Culture

Jacek Borcuch, candidat polonais aux Oscars 2011 : «l'Amérique ne m'impressionne pas»

Article publié le 3 décembre 2010
Article publié le 3 décembre 2010
All that I love (« Wszystko co kocham ») par le réalisateur polonais de 40 ans est un des 65 films en compétition pour repartir de la cérémonie des Oscars avec un trophée en 2011, dans la catégorie meilleur film en langue étrangère. Un conte nostalgique sur une enfance rythmée entre un groupe de punk et la loi martiale.

Cette interview n'a pas été facile à organiser : Jacek Borcuch est en train de filmer une série pour la chaîne polonaise HBO. Après plusieurs coups de fil et des rendez-vous repoussés, ce sera le Kafka café dans Powiśle, quartier de Varsovie qui accueille l'université de Varsovie où il a étudié la philosophie. Un quart d'heures plus tard, le cinéaste - qui serait aussi bien chez lui à Central Park avec ses lunettes noires, la veste à chevron et les converses usées jusqu'à la toile.

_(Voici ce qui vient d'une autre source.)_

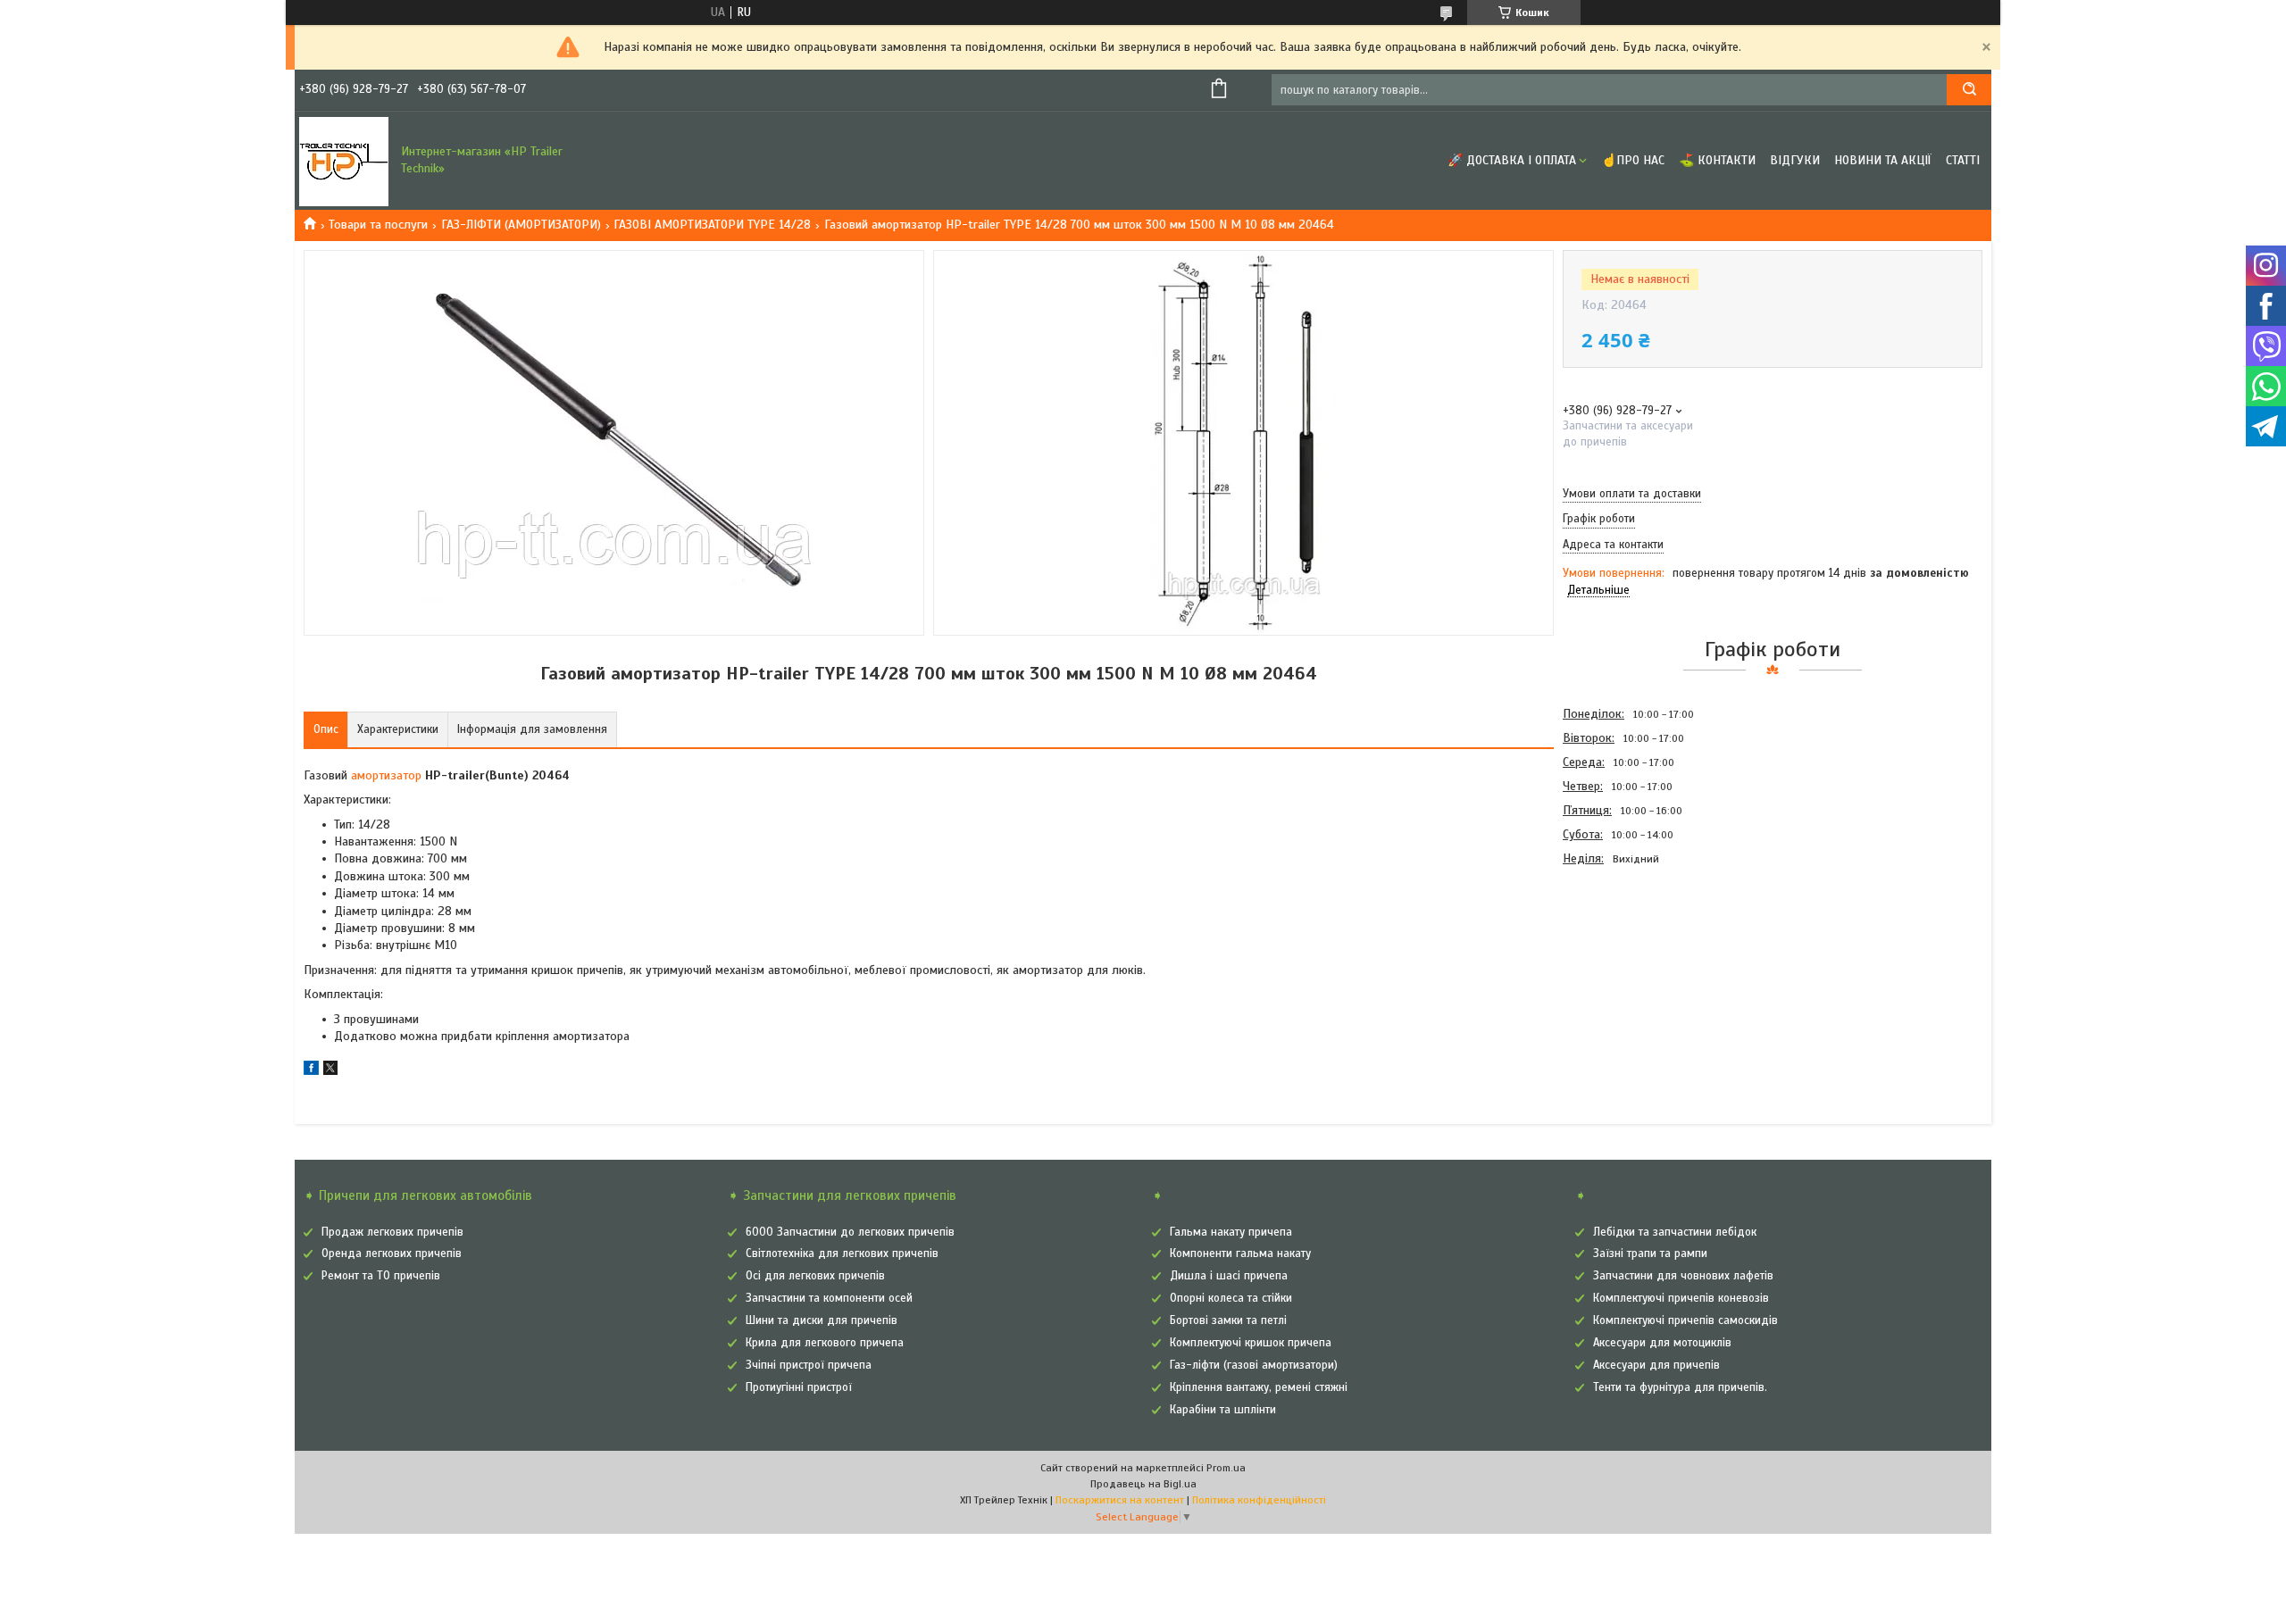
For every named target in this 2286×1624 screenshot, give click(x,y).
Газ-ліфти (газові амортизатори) (1254, 1365)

Je lui ai demandé ce que ça faisait d'être en lice pour l'Oscar du meilleur film étranger 2011. Il jette du sucre brun dans son espresso et répond, une certaine lassitude dans le ton histoire de rappeler qu'il a déjà répondu 40 fois à cette question : « Les gens ont spéculé là-dessus pendant plusieurs mois, donc j'ai décidé de mettre fin aux rumeurs », dit-il sans emphase. Se voit-il aller jusqu'au bout ? « Je crois autant aux contes qu'aux miracles, mais mon expérience me laisse penser que ce qu'il faut c'est un gros paquet de thune et simplement des lobbyistes professionnels qui agissent en ton nom » D'autant plus qu'« il n'y a rien d'intéressant au niveau international qui se passe en Pologne en ce moment. Il n'y a pas de guerre ou d'évènement politique majeur pour attirer l'attention d'un public global. La politique qui régit la remise des prix a toujours penché légèrement vers la gauche », conclut-il, me livrant son interprétation plutôt sobre sur la situation. Il regarde autour de lui en quête d'un cendrier. Il n'y en a pas. « Si j'avais su qu'on ne pouvait pas fumer ici, j'aurais choisi un autre bar. »

Amour, rébellion, musique

All that I love ('Wszystko co kocham') raconte l'histoire d'un groupe de jeunes qui ont grandis dans un petit patelin en bord de mer sous la Pologne communiste. L'heure est aux découvertes émotionnelles avec l'Histoire en fond. Le film est un voyage sentimentale à l'époque de la jeunesse du réalisateur, lui-même père d'un enfant. « Rien n'est inventé ici. C'est l'histoire de mon quartier, exactement comme ça s'est produit », ajoute-t-il. Dans le film, comme dans la vie du cinéaste, la musique est aux premières loges. Jaceka joué dans un groupe de punk avec des potes de son quartier. Il a formé le groupe Physical Love avec son frère Daniel Bloom. La bande-son du film All That I Love est signée Bloom justement : des arrangements mélodieux et mélancoliques mêlés aux chansons du groupe culte du rock polonais Dezerter et du groupe de punk WC.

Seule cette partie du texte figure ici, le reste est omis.